Foxes, Henhouses, and Boondoggles

The same crew of Democrats who forced a half-assed electric deregulation policy down Maryland's throat now want to....force a half-assed re-regulation policy down Maryland's throat:
The soaring costs of electricity will not decrease soon unless the government takes action, according to the state's power regulators.

That is because deregulation - a process that allowed power plants to sell electricity according to market rates in order to lower costs - has failed Maryland, according to a report from the Public Service Commission.

Now, it is up to Gov. Martin O'Malley, the General Assembly, the Maryland Energy Administration, the PSC, and Maryland's power regulators to craft a workable power future without creating another disaster for consumers.

"After almost seven full years, Maryland ratepayers face among the highest capacity and locational marginal prices in all of (the region), and the prospect of draconian brown-outs in the next five years," said the recently released report, which maps out future courses of action. "By these measures, Maryland is not better off than it was before deregulation."

Mr. O'Malley and the energy administration will prepare a plan in time for the legislative session that begins in January and include "some similarities" to the PSC recommendations, said Rick Abbruzzese, the governor's press secretary.

Now as somebody who believes in the free markets, the problem with the concept that Maryland's markets were ever deregulated in the first place is a fallacy. The General Assembly kept caps in place on prices and never allowed the market to be fully regulated.

The problem is that through re-regulation, the O'Malley crowd may in fact be creating the type of end of the world disaster that they allegedly are trying to avoid. Let's face it, the kind of reregulation that the Democrats would wish to force through the General Assembly would probably severely inhibit the ability of power generating companies to cover their cost of doing business in Maryland. That would leave Maryland electric customers with fewer choices and in all likelihood electric rates that go beyond even the current cost of electricity in the rate of the 72% rate hikes.

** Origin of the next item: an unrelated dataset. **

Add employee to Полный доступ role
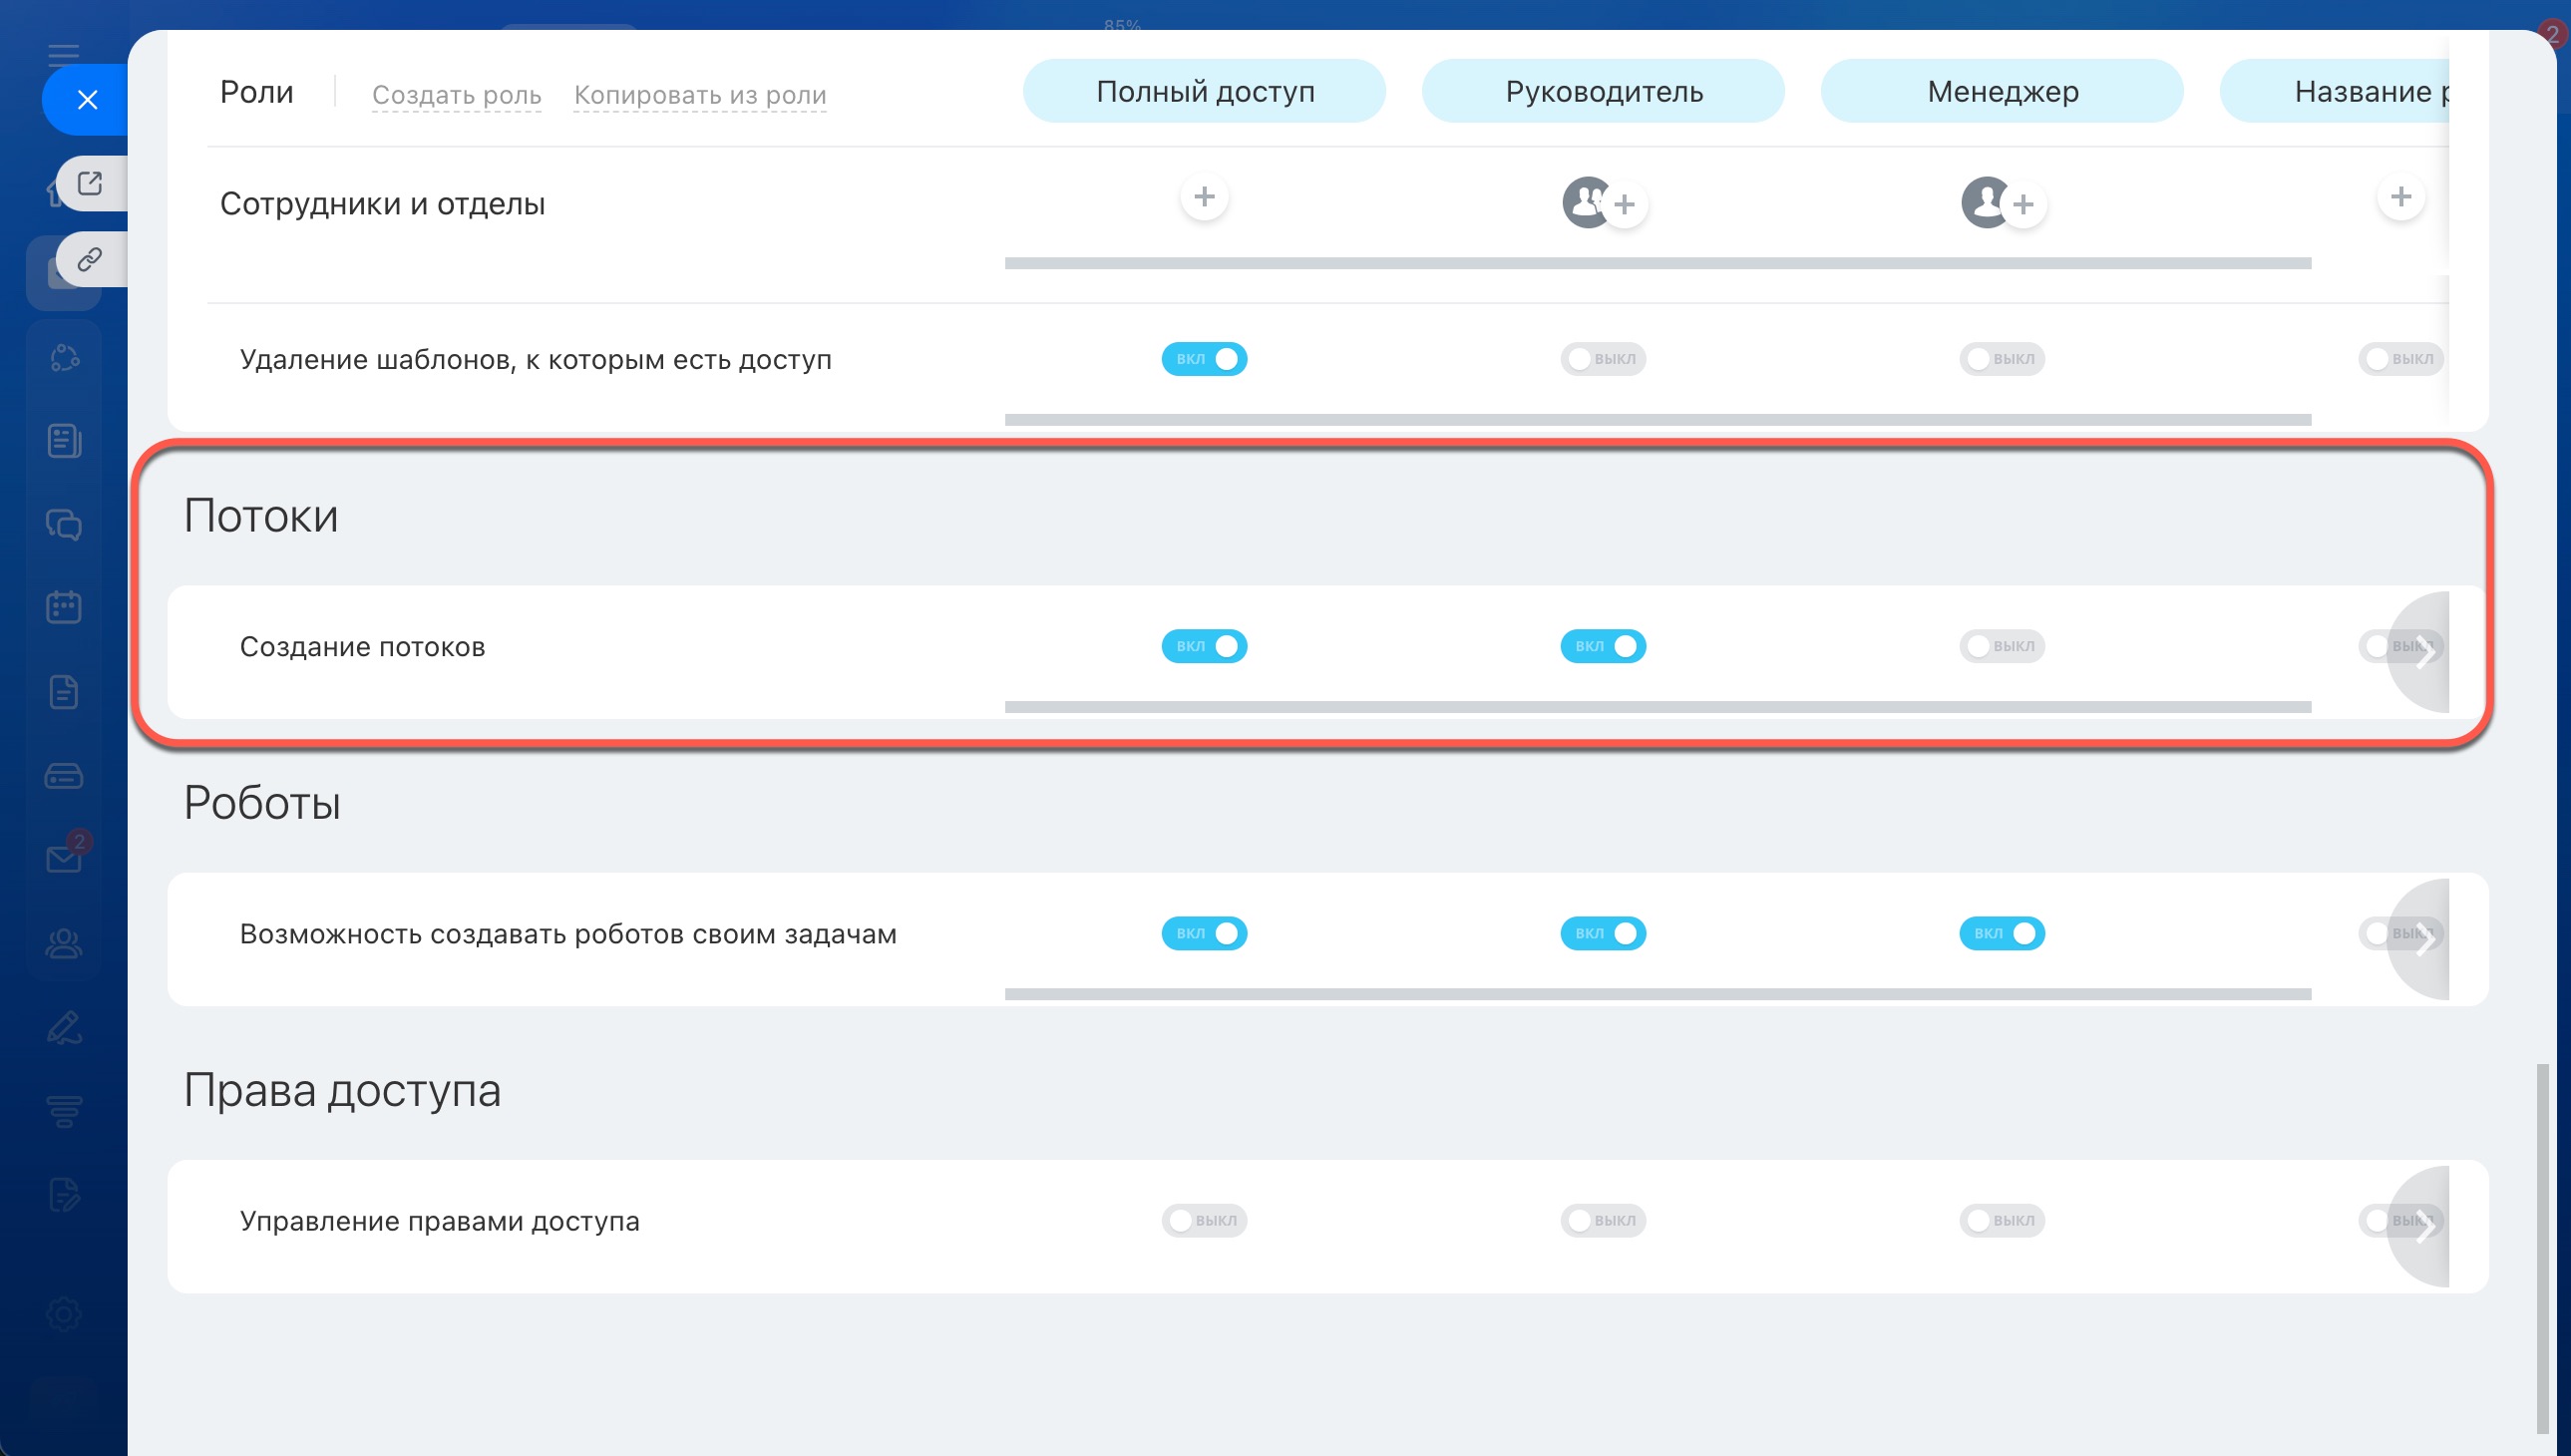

Except one of the proposed regulations tries to go where California went:
Rather, the PSC proposed flexing its long-dormant muscles by forcing utilities such as BGE to sign long-term power purchase contracts from newly constructed power plants, locking in prices for customers for several years.
Which sounds very neat and panglossian, except that while the power price for customers may be locked in, the price for power on the wholesale electric market may not be. Which means that when BGE's power consumption exceeds their generating capacity, they will be potentially forced to buy power at ridiculously high rates without the capability of recouping their costs. The puts us on a path to a California style energy crisis, energy shortages, and rolling blackouts.

There is no easy solution to this, as the General Assembly really botched things up in the first place when they "deregulated" electricity in 1999. But the O'Malley/PSC plan that is currently in the works seems to be designed to put Marylanders in the same place California electric customers were in 2000 and 2001. As usual, O'Malley and company are backing plans that put the consumer and the working classes at the highest risk of absorbing higher costs and in this case, a potentially third-world situation as it relates to the availability of electric power.